Quelques divergences avec les propositions de Chevènement



  Sur le constat de la crise actuelle, je ne crois pas qu'il y est de divergence quelconque. On retrouve à peu près les mêmes analyses chez Todd, Lordon, Sapir, chez le M'PEP, à DLR , chez Montebourg, etc. Bref, on ne discutera pas sur la question de l'analyse de la situation si ce n'est que Chevènement arrive en très peu de mots à bien définir les problèmes. Chevènement explique aussi en quoi la gauche n'a toujours rien compris à ces problèmes. Je parle bien évidemment de la gauche dite de gouvernement, et Montebourg et les quelques protectionnistes du PS ont beaucoup de mal à exister au sein de cette structure naturellement libérale. On voit déjà poindre là les attaques classiques contre la personne de Chevènement qui en cas de débandade du PS en 2012 sera probablement accusé d'avoir divisé la gauche. En vérité, c'est bien plutôt l'hypocrisie et la schizophrénie des dirigeants du PS qui poussent la gauche à la division et à la perte de son vivier électoral naturel. Au point que les think tanks du PS à l'image de Terra nova vont jusqu'à prôner l'abandon des couches populaires. On se demande vraiment qui divise la gauche à ce compte. Quoi qu'il en soit Chevènement ne doit pas avoir peur à mon sens de faire acte de division et de proposer un rassemblement le plus large possible.

 

Sur le plan purement économique, je constate que Chevènement reste tout de même en priorité dans une stratégie d'échelonnement sur l'euro et le protectionnisme. Il propose ainsi en premier lieu de tenter la stratégie toddienne consistant à tordre le bras de l'Allemagne. C'était en effet l'un des plans de bataille de Todd, jusqu'à il y a peu. Il se trouve que malheureusement l'Allemagne ne montre aucun signe apparent d'une quelconque volonté de changer de stratégie économique globale. Il est vrai aussi que le comportement des dirigeants français actuels, extrêmement suiveurs ne risque pas de les y pousser. On peut donc penser ici que le plan A de Chevènement est, soit une proposition purement stratégique visant à convaincre un électorat encore indécis sur le sort de l'Europe actuelle, soit le résultat d'un retard dans l'analyse géoéconomique du moment.

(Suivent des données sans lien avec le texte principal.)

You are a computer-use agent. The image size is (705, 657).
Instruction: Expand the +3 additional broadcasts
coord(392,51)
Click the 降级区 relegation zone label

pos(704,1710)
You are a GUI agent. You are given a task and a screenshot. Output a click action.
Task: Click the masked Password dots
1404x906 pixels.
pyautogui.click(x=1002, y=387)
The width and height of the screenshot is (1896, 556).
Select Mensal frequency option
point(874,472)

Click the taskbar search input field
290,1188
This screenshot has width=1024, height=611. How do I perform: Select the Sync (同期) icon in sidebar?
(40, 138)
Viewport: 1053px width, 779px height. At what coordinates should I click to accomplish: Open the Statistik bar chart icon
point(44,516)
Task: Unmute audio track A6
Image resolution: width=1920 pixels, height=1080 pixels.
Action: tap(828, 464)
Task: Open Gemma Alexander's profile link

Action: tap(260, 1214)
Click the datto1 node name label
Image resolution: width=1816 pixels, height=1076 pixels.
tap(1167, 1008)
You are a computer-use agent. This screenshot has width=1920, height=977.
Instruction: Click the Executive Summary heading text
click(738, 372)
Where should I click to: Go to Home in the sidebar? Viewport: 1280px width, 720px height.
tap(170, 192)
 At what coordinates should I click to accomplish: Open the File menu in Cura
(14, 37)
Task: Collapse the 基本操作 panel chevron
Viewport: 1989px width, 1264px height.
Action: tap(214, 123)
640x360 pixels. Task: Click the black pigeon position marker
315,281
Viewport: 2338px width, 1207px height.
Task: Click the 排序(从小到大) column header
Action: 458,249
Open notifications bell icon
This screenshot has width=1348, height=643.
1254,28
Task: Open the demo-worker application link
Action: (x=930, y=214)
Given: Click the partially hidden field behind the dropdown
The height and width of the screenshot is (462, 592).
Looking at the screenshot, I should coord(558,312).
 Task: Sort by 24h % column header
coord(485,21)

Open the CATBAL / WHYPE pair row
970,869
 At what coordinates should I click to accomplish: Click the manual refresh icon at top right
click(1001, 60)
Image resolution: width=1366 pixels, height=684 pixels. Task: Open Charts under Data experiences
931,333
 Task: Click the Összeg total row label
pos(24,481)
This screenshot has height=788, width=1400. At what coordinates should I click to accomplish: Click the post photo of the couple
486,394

Le plan B de Chevènement est déjà beaucoup plus réaliste et à mon avis il a sa faveur, car en pratique on voit mal comment redresser la situation en l'état actuel de l'euro. Ce plan B consiste à faire de l'euro une monnaie commune, c'est une stratégie qu'il a en commun avec DLR et une bonne part des alternatifs. C'est la solution optimale dans le sens où l'on empêche les dévaluations compétitives en cascade tout en permettant aux pays les plus en difficultés de revenir à des niveaux de parité plus raisonnables pour leur économie. On regrettera qu'il n’y ait pas de plan C concernant l'euro parce que malheureusement il y a de grandes chances pour que même cette solution ne soit pas praticable ou en tous cas avec tous les pays membres de la zone euro actuelle. De ce fait et toujours dans la même optique. Le plan C pourrait consister à créer une nouvelle zone monétaire du type SME(système monétaire européen), mais avec un nombre plus restreint d'états. Je suis persuadé que les pays latins et la Grèce seraient assez faciles à convaincre, on pourrait en profiter pour lancer comme le propose d'ailleurs Chevènement dans son plan B un élargissement de ce nouvel euro à d'autres zones. En particulier celle du sud de la méditerranée qui pourrait ainsi bénéficier ainsi d'une monnaie de réserve et d'investissement qui les protègerait des attaques spéculatives. Je cite Chevèenment:


« Elle permettrait surtout l'extension de la zone euro à la Grande-Bretagne, aux pays scandinaves, aux PECO's qui s'en tiennent, à juste titre, éloignés, mais aussi à la Russie, à l'Ukraine, aux pays de l'Euroméditerranée, etc. Ce serait un système réaliste pour tout le monde, où des ajustements de parité négociés permettraient de corriger les déséquilibres commerciaux excessifs. »

 

Je rappelle au passage qu'une monnaie commune est très différente d'une monnaie unique. Dans un tel système, chaque pays a sa propre monnaie, mais pour pouvoir dévaluer il doit y avoir des règles construites pour éviter les dévaluations agressives. La règle d'or étant l'équilibre des balances des paiements de chaque état membre. En quelque sorte, un tel euro pourrait mettre en place les bases d'un nouveau Bretton Woods. Un système dans lequel les déséquilibres sont évités et qui favorise les relances intérieures plutôt que la recherche d'excédents commerciaux. L'euro aurait dû servir à cela, mais sa construction sous forme de monnaie unique visant à produire un état fédéral fantasmagorique a produit l'effet inverse. Un contrôle des entrées et des sorties de capitaux complèterait parfaitement un tel système et éviterait les problèmes qu'a pu connaître l'ancien SME.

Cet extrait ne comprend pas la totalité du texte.